▶ How to complete this task:
Write only the number of lines in the entries that hold the string "screenshot".

▶ Data provided:

☆ ☆ ☆ ☆

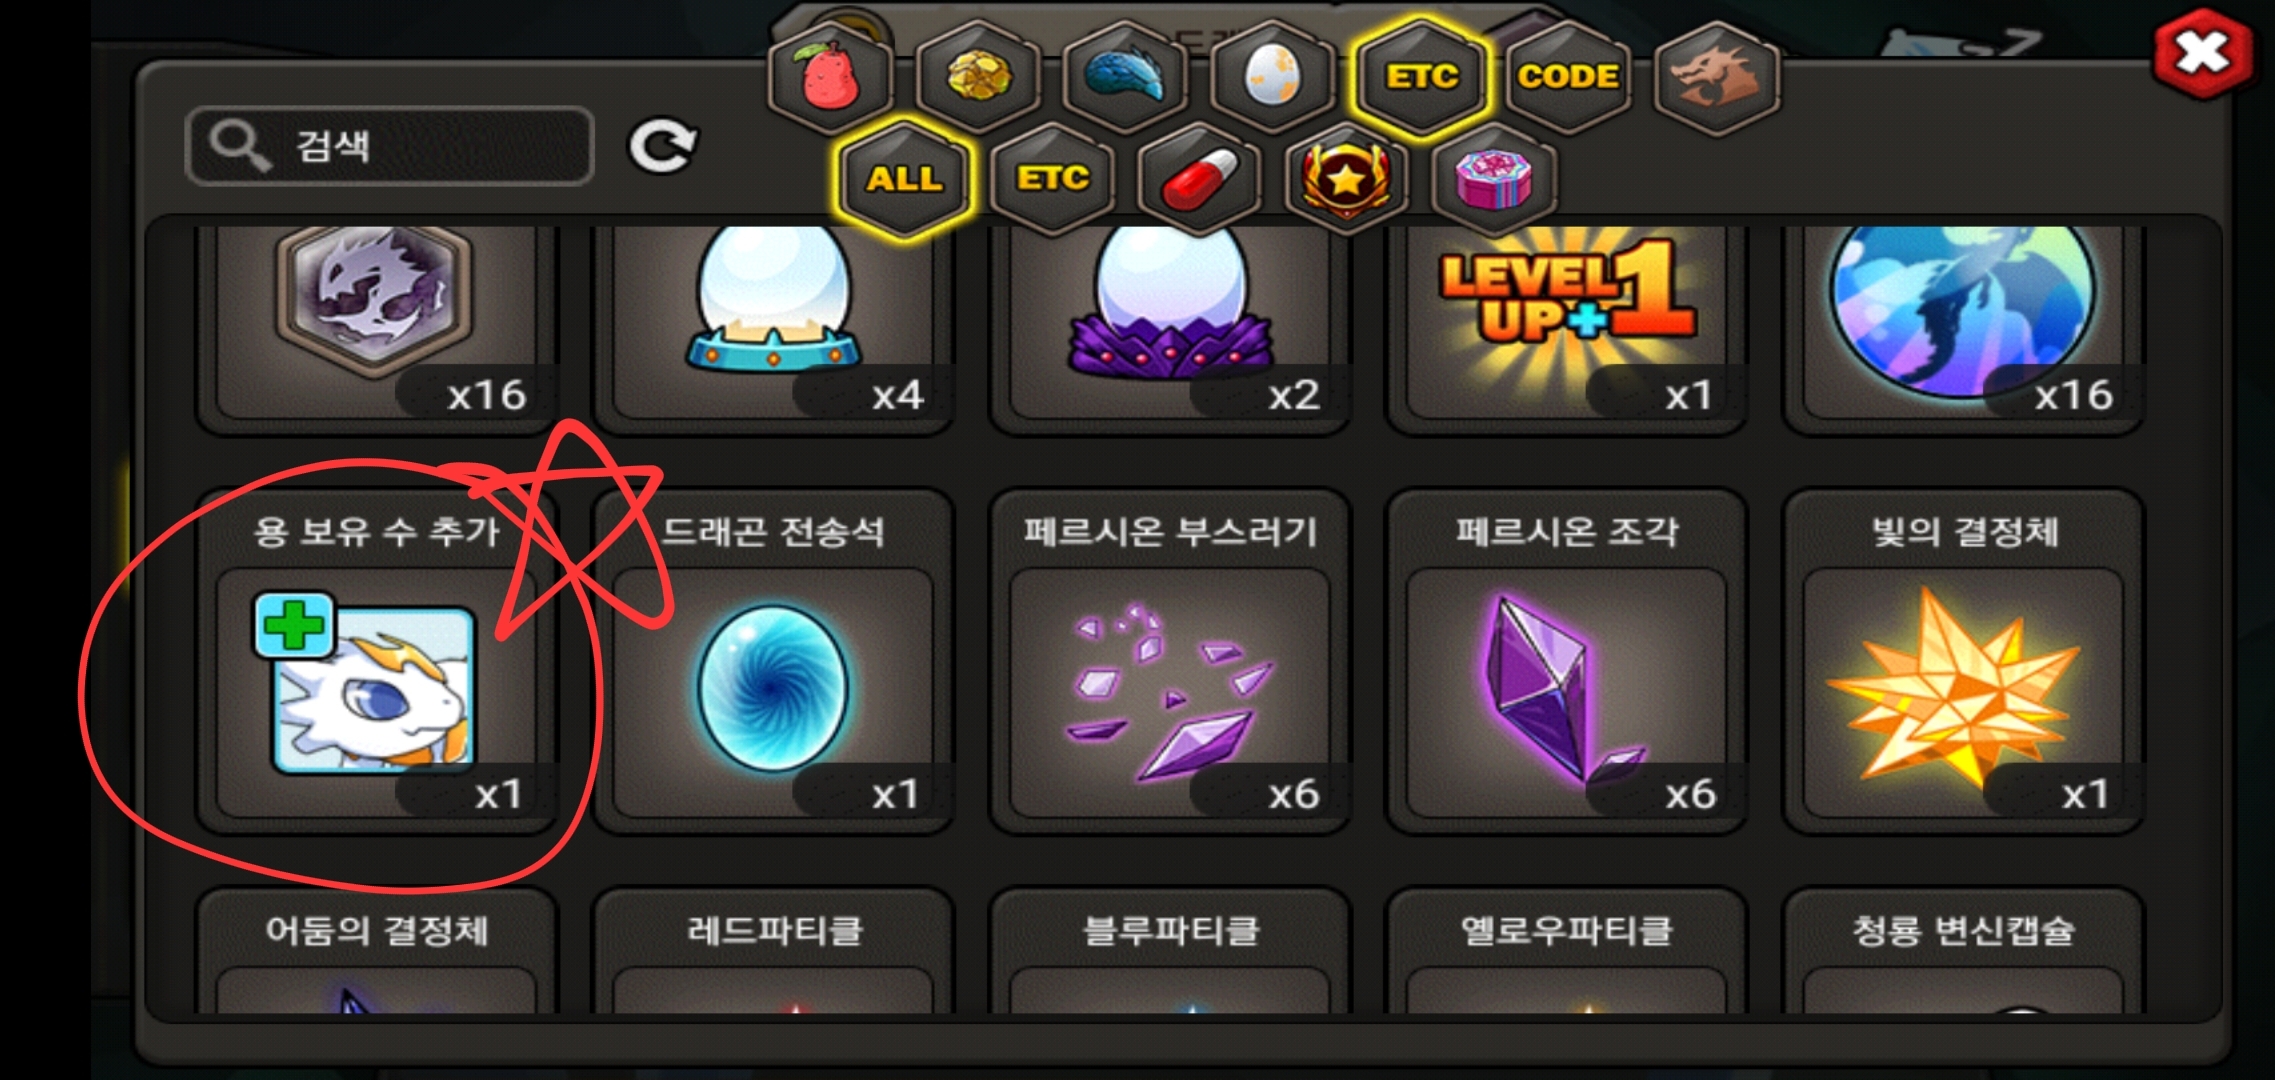
Task: Select the 용 보유 수 추가 item
Action: coord(376,662)
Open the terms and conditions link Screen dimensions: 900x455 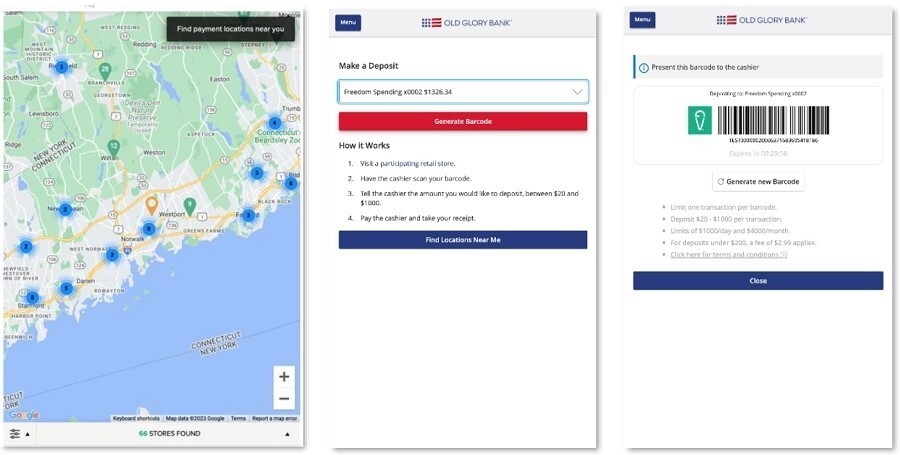(728, 254)
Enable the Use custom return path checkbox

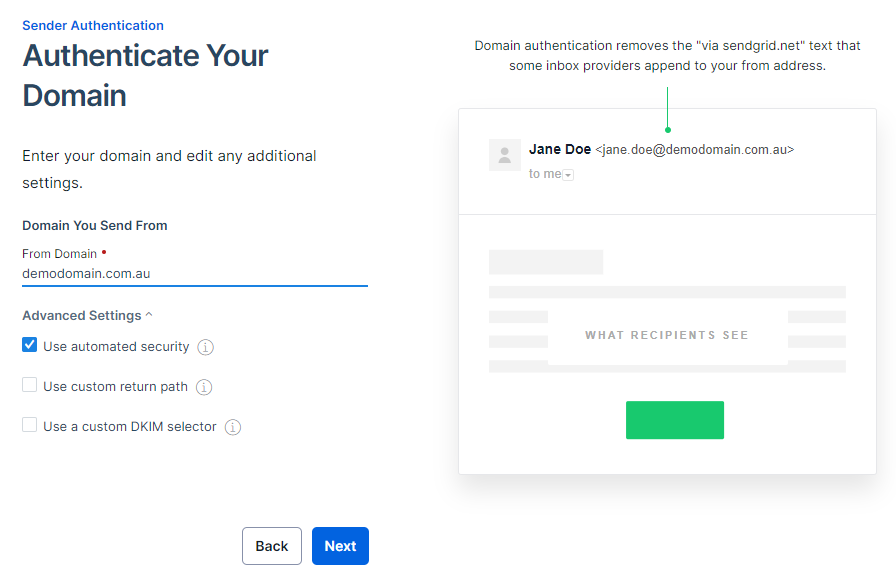click(x=30, y=385)
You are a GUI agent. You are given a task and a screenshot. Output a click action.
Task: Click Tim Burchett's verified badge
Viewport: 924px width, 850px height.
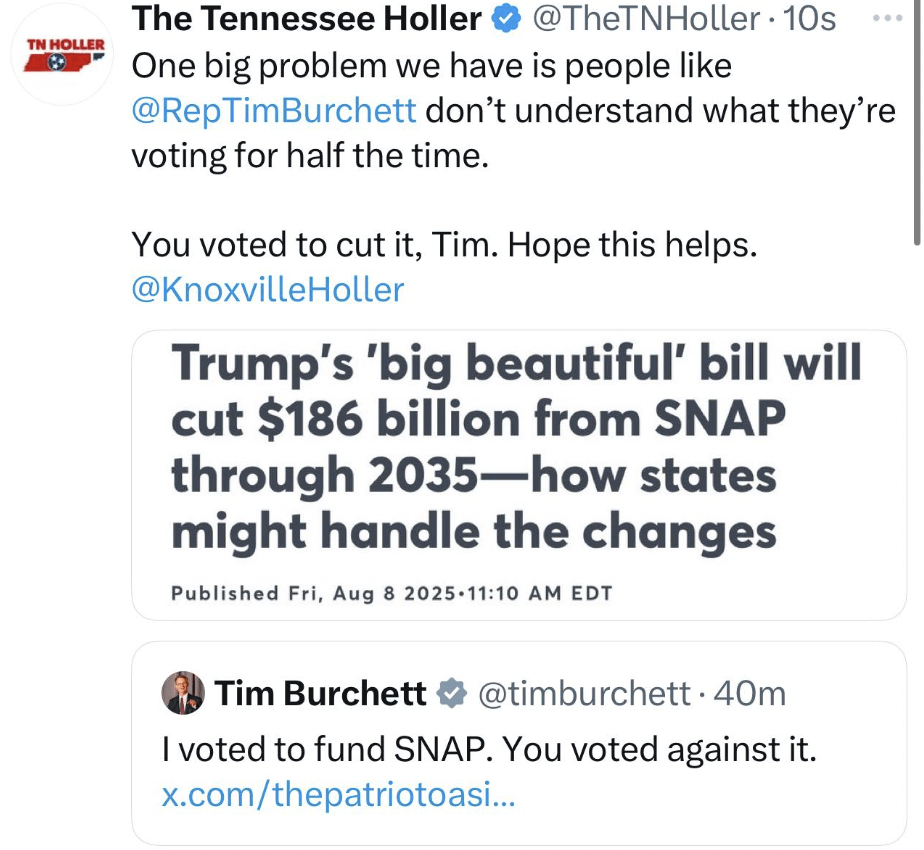pyautogui.click(x=452, y=693)
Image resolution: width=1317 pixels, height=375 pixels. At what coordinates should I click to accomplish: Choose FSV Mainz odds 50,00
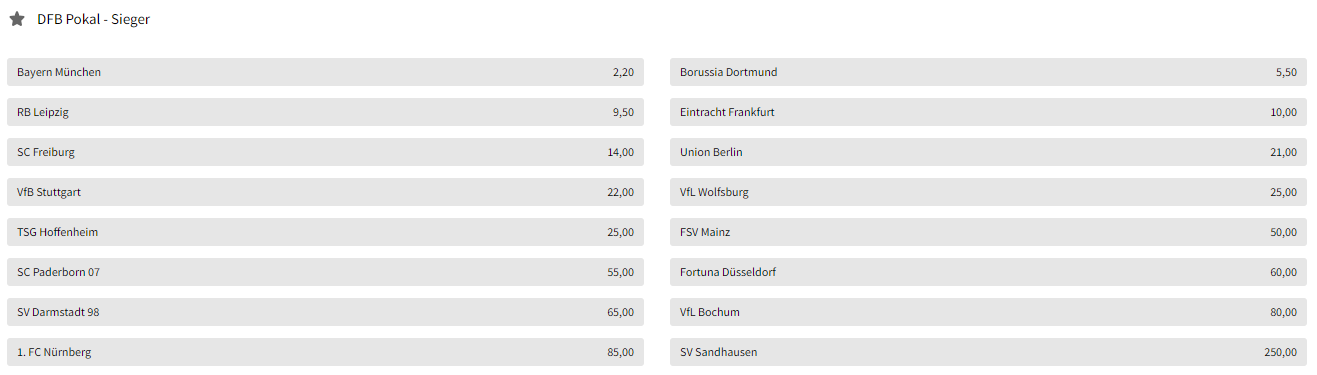[988, 232]
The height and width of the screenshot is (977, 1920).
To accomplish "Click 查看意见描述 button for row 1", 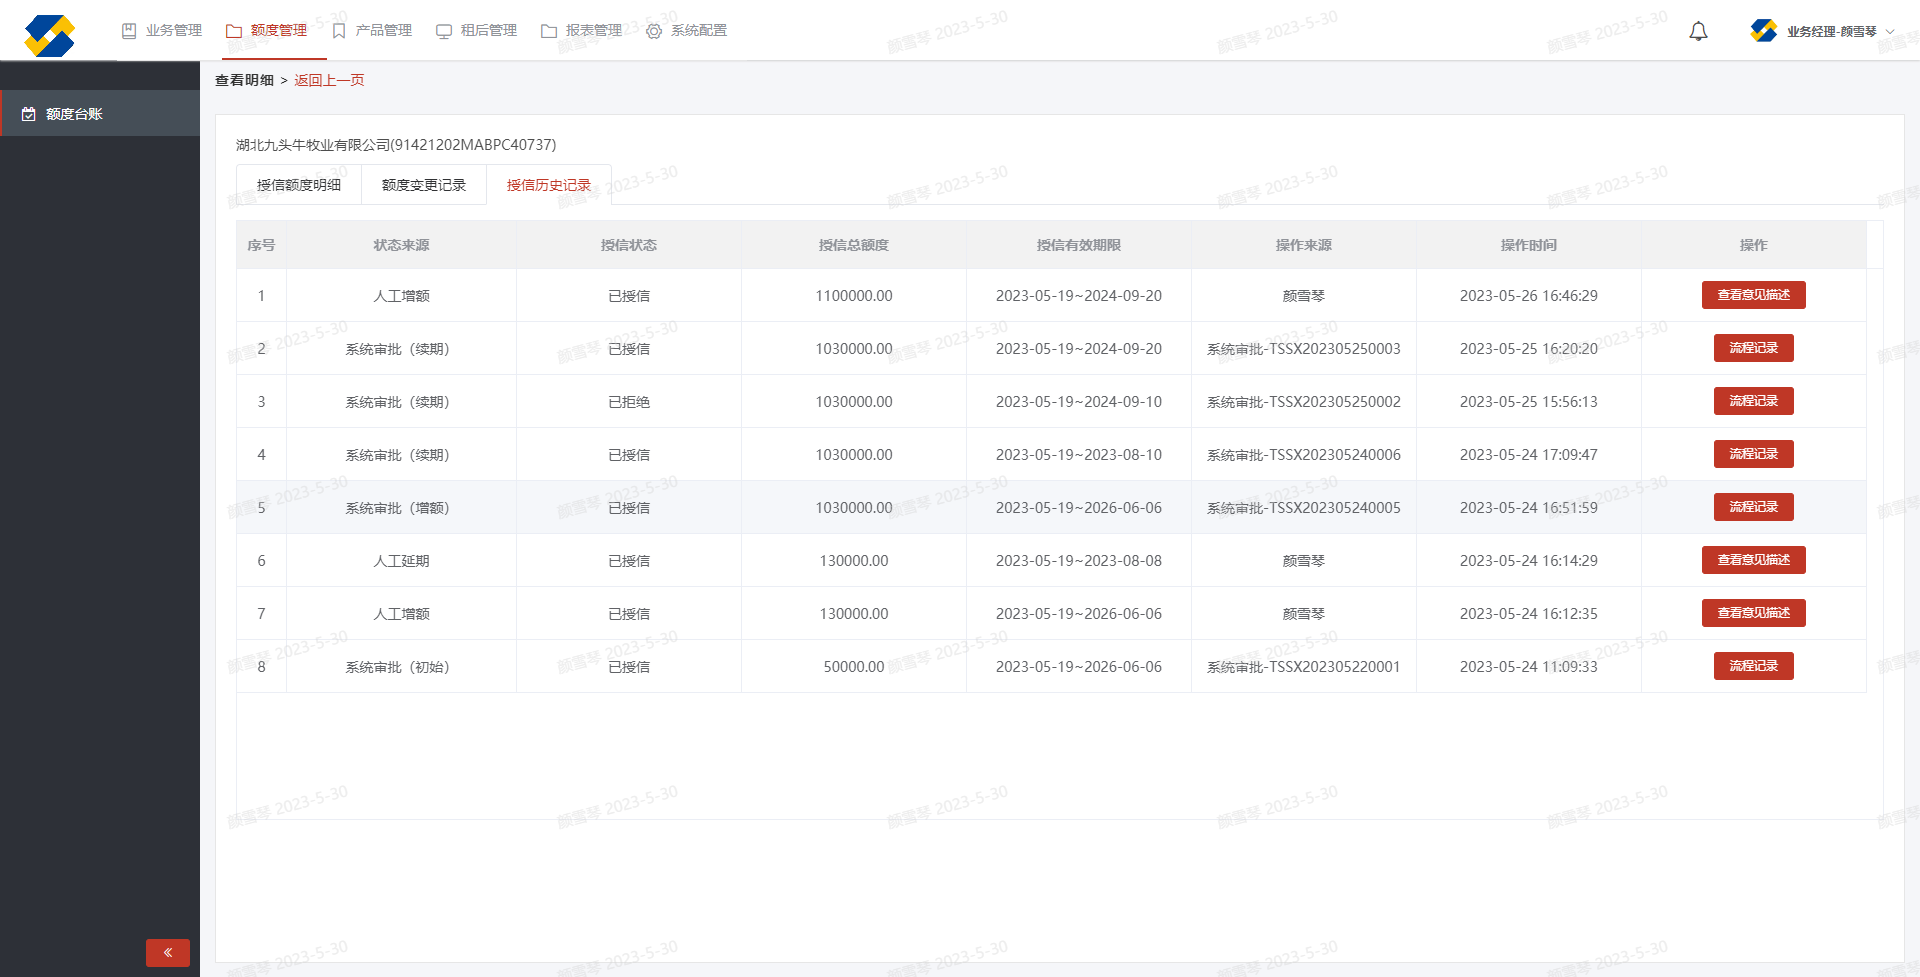I will pos(1753,295).
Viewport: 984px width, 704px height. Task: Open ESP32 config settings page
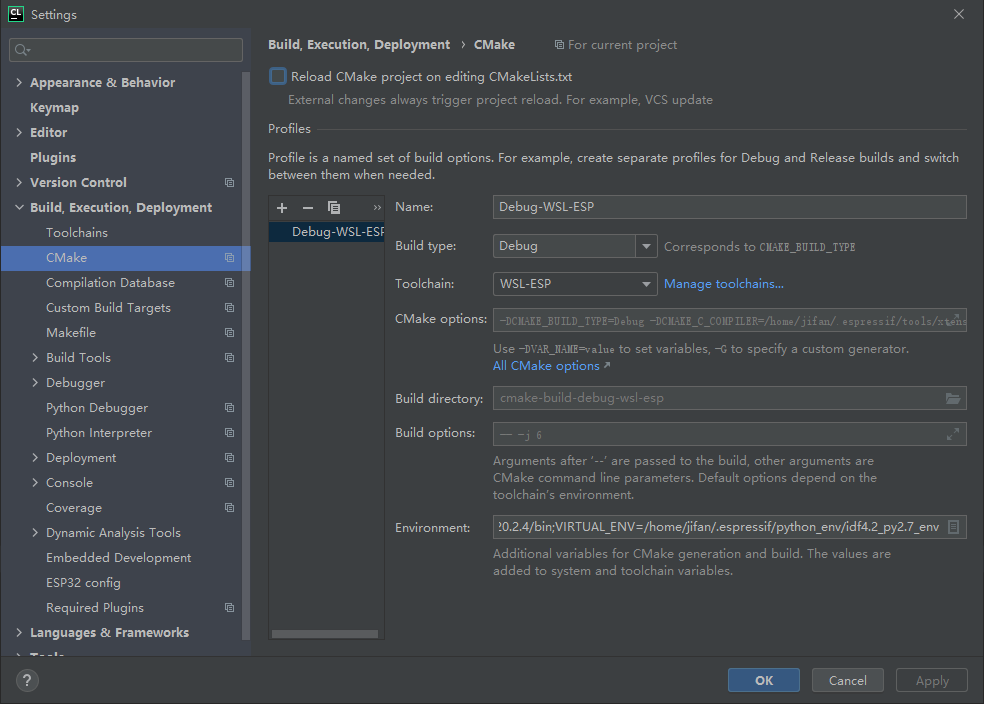pos(83,582)
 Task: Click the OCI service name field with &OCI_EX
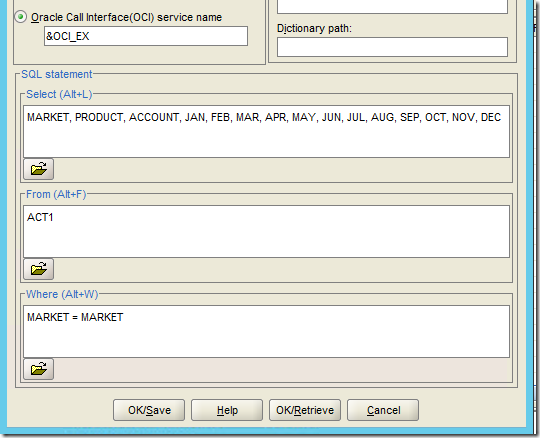click(x=146, y=36)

☆ ☆ ☆ ☆

▶ Written reply:
2